Meine heutige Etappe wird nicht ganz so lang, trotzdem möchte ich wieder um 5 Uhr los. Ich will den Schlafrhythmus nicht verlieren und zudem soll heute einer der heißesten Tage werden. Bis zu 40 Grad sind vorhergesagt. Langsam aber sicher gewöhne ich mich an die „Nightwalks“ und die leuchtenden Augen in den Feldern sind nicht mehr ganz so erschreckend 😀

Bei Sonnenaufgang habe ich den von vielen Pilgern gehassten Teil der Meseta erreicht. Ein zig Kilometer langer, schnurgerader und brettlebener Schotterweg, der durchgehend neben einer Schnellstraße verläuft. Wenn man kilometerweit vor und hinter sich sehen kann, realisiert man erst wieviele Pilger hier eigentlich unterwegs sind. Und es gibt wohl keinen unpassenderen Zeitpunkt um mal dringend pinkeln zu müssen. Es sehen einem nicht nur dutzende Pilger dabei zu, sondern auch die unzähligen Autofahrer dürfen einmal rüberblinzeln. Kurz bevor ich mir in die Hose mache, taucht ein kleiner Ort vor mir auf, dessen Herberge über ein kleines Café und einen sehr großen Garten verfügt. Die Herbege selbst wird von einer Dame mit sehr alternativem Lebensstil betrieben, was dem Areal aber ein gewisses Flair verleiht. Freilaufende Gänse und Schafe sorgen für Unterhaltung. Ich besorge mir ein kleines Frühstück, und noch bevor ich richtig sitze kommt Bianca ums Eck. Auch sie war dringend auf der Suche nach einem WC 😀 Ich teile mein Sandwich mit ihr und für den Rest des Tages werden wir gemeinsam unterwegs sein.

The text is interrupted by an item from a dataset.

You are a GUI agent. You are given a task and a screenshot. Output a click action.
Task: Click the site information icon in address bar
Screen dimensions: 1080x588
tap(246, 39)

In unserer ungezwungenen Art reden wir wieder über Gott und die Welt. Gefühlt in jeder Bar am Weg kehren wir auf ein Bierchen ein. Immer wieder treffen wir Angelika, eine Lehrerin aus Deutschland, welche mit uns Pause macht, aber lieber alleine gehen möchte.

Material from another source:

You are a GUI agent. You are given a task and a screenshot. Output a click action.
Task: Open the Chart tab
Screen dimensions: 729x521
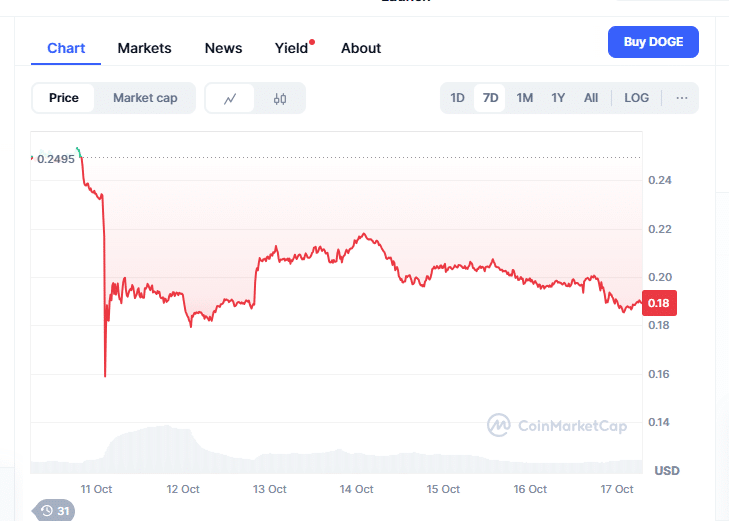(x=66, y=48)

Wie sich herausstellt gehen Bianca und ich heute nicht nur gemeinsam, wir haben auch das selbe Hotel gebucht. Bevor wir einchecken, trinken wie im Zielort, wie solls anders sein, noch ein Bier. Neben Angelika, treffen wir auch ein Mutter-Tochter Gespann, welches schon sämtliche Varianten des spanischen Jakobsweges abgegangen ist. Wieder mal höre ich „Ah, du bist der, der aus Wien losgegangen ist.“ An den Fame könnte ich mich gewöhnen 😀

Bianca und ich checken im Hotel ein und verabreden uns zum Abendessen. Eigentlich wollte ich meinen Blogeintrag schreiben, bin aber knallhart weggepennt und nur der vorsorglich gestellte Wecker verhindert, dass ich Bianca versetze. Das zum Hotel gehörige Restaurant gibt sich gehoben und Bianca hat ein schlechtes Gewissen in einer lässigen Pilgerkluft aufzutauchen. Ich versuche ihr einen anderen Blickwinkel zu eröffnen, indem ich mir meine Ansicht der „unnötigen sozialen Strukturen“ näher bringe. Sind wir uns doch mal ehrlich… eigentlich sollte es schnurzpiepegal sein wie jemand aussieht oder was wer anhat. Klar, Kleider machen Leute. Aber verdeutlicht der Spruch nicht nur in was für einer oberflächlichen Gesellschaft wir leben? Naja, heute ist glaube ich kein Tag zum philosophieren 😀

Aber es war ein toller Tag! Die Zeit mit Bianca hat mir sehr gut getan und ich habe sie wirklich genossen. Verzweifelt hat sie versucht mir beizubringen wie man auf Frauen zugeht, aber ich glaube ich bin einfach zu schüchtern für „den ersten Schritt“. Sollte ich es jemals schaffen eine Auserwählte um ein Date zu bitten, muss das schon jemand sein, der mich sehr fasziniert. Fällt mir halt schwer über meinen Schatten zu springen.

Zum Abschied gibts eine innige Umarmung, denn morgen werde ich wesentlich weiter gehen als Bianca. Aber diesmal bin ich mir sicher: wir sehen uns sicher nicht zum letzten Mal!